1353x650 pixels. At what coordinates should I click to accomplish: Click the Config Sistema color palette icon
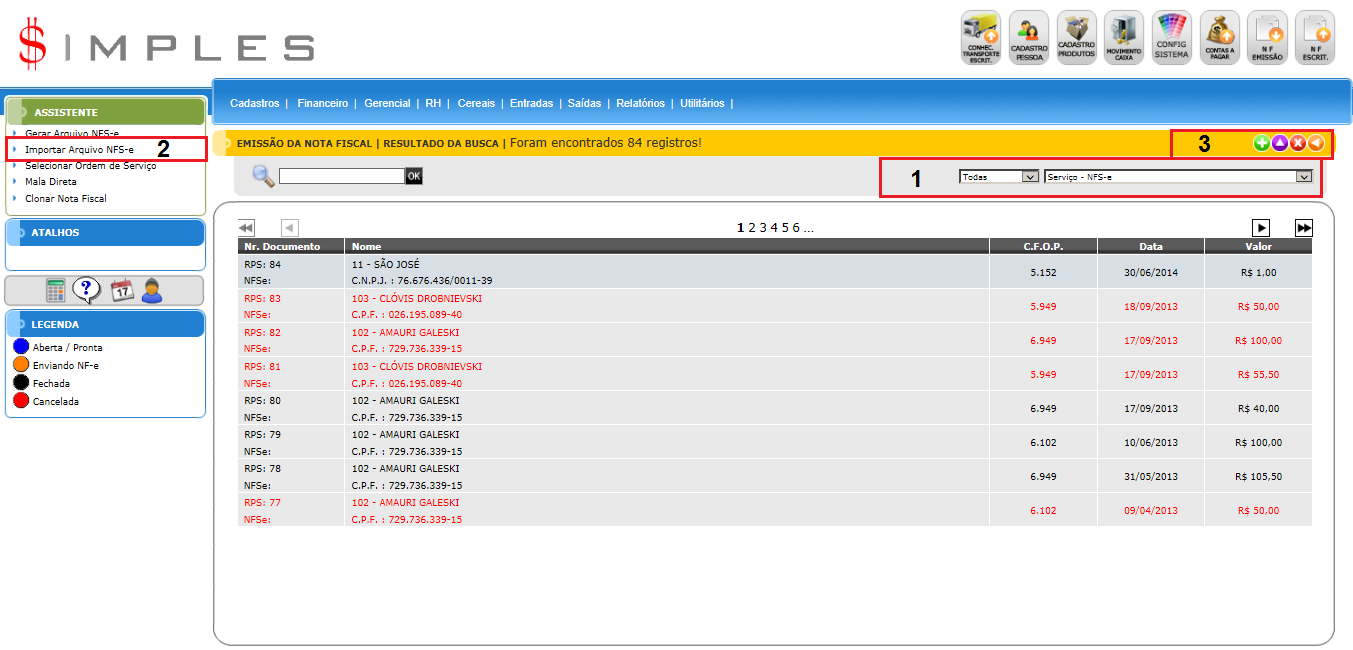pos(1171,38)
□ □ □ □ □ □ □
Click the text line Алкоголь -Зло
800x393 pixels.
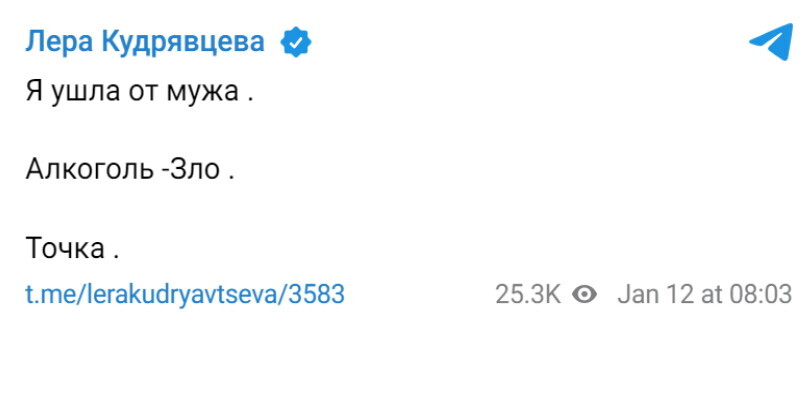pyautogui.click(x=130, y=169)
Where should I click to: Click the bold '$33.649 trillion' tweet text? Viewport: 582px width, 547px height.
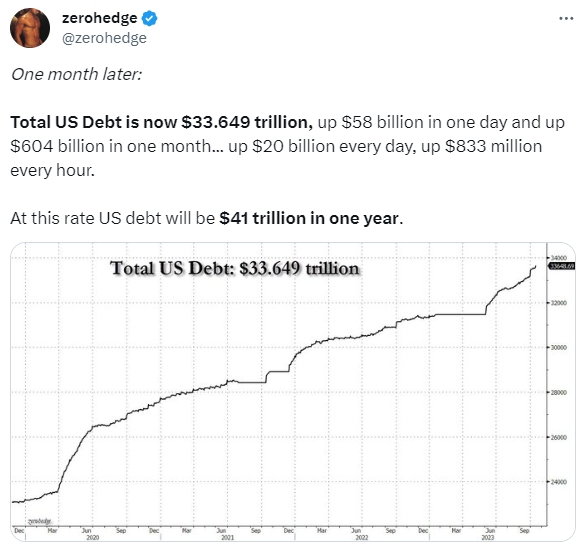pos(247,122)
□ □ □ □ □ □ □
Arrange the entries starting at the line containing "1353x650 pixels. At" and ending at the line containing "pos(1171,38)" as a two-column CSV with the headers instruction and location, one row per entry, putting each entry's text and its answer in a quoted field of its own with line breaks replaced by spaces. Leave out the pictures.

instruction,location
"1353x650 pixels. At what coordinates should I click to accomplish: Click the Config Sistema color palette icon","pos(1171,38)"